The findings emphasise the importance of guaranteeing sufficient numbers of primary healthcare physicians to meet patients' needs, and for limiting avoidable hospitalisations and emergency presentations. General practitioners' age might also influence the provision of care, but more research is needed on possible mechanisms.

摘要

背景

初级医疗保健在提供预防保健、管理慢性病和减少不必要的紧急就诊方面发挥着核心作用。本研究旨在提供人群层面的证据,说明意大利各地区初级医疗保健的特征与国家区域医疗保健服务机构国家计划成果中包含的健康结果之间的相关性。

研究设计

生态研究。

方法

我们分析了来自国家区域医疗保健服务机构、初级保健医生的公共名单以及国家外科医生和牙医联合会和国家统计研究所的医疗保健数据,涉及意大利的 20 个地区。使用 Pearson 相关系数和 Spearman 相关系数评估初级保健特征与健康结果之间的关系。

结果

总体而言,意大利所有地区的每位全科医生平均有 1447 名患者,年龄为 57.5 岁。

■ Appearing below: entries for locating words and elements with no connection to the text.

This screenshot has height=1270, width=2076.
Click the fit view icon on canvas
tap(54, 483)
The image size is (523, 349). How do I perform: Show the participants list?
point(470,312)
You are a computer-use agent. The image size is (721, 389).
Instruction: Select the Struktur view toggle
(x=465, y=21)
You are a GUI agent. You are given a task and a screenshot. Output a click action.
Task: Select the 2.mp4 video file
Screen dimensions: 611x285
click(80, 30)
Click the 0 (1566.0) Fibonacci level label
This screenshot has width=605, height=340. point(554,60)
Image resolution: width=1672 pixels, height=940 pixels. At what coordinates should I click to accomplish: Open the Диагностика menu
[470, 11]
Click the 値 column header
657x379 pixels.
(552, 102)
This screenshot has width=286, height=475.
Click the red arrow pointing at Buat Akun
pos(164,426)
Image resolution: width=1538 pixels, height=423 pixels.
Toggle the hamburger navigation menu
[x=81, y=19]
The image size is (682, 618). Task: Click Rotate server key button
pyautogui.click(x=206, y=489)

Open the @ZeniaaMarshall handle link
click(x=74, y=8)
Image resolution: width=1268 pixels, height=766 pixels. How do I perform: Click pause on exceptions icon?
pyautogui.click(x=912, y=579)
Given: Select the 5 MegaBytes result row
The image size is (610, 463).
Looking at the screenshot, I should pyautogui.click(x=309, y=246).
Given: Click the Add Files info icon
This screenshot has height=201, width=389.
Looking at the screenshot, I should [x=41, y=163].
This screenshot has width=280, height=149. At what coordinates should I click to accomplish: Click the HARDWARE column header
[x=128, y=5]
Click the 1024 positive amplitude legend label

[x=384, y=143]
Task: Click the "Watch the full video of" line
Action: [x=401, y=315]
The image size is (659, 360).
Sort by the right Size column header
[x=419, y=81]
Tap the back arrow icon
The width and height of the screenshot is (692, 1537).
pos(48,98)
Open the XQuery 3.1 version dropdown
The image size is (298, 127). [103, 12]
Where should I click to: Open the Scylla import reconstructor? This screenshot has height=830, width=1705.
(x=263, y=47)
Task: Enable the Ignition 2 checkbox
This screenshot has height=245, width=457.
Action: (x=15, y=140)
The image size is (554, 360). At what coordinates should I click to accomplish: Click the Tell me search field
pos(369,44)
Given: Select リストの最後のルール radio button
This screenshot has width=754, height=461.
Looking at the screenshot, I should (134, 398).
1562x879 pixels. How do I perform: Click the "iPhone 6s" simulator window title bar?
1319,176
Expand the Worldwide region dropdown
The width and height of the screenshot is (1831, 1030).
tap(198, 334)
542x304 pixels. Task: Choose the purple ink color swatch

研究发现,每位全科医生的患者人数与成年患者非紧急急诊就诊次数之间存在正相关(Pearson's r = 0.58,p = 0.008),每位全科医生的 65 岁以上居民人数与慢性阻塞性肺病入院率之间存在正相关(Pearson's r = 0.49,p = 0.029),以及全科医生的年龄与糖尿病患者下肢截肢之间存在正相关(Pearson's r = 0.56,p = 0.011)。还观察到全科医生的年龄与尿路感染入院率之间存在负相关(Pearson's r = -0.76;p < 0.001)。全科医生的年龄与慢性阻塞性肺病入院率之间存在非线性负相关(Spearman's ρ = -0.46,p = 0.041)。

结论

研究结果强调了保证有足够数量的初级医疗保健医生来满足患者需求的重要性,并限制了不必要的住院和急诊就诊。全科医生的年龄也可能影响医疗服务的提供,但需要进一步研究可能的机制。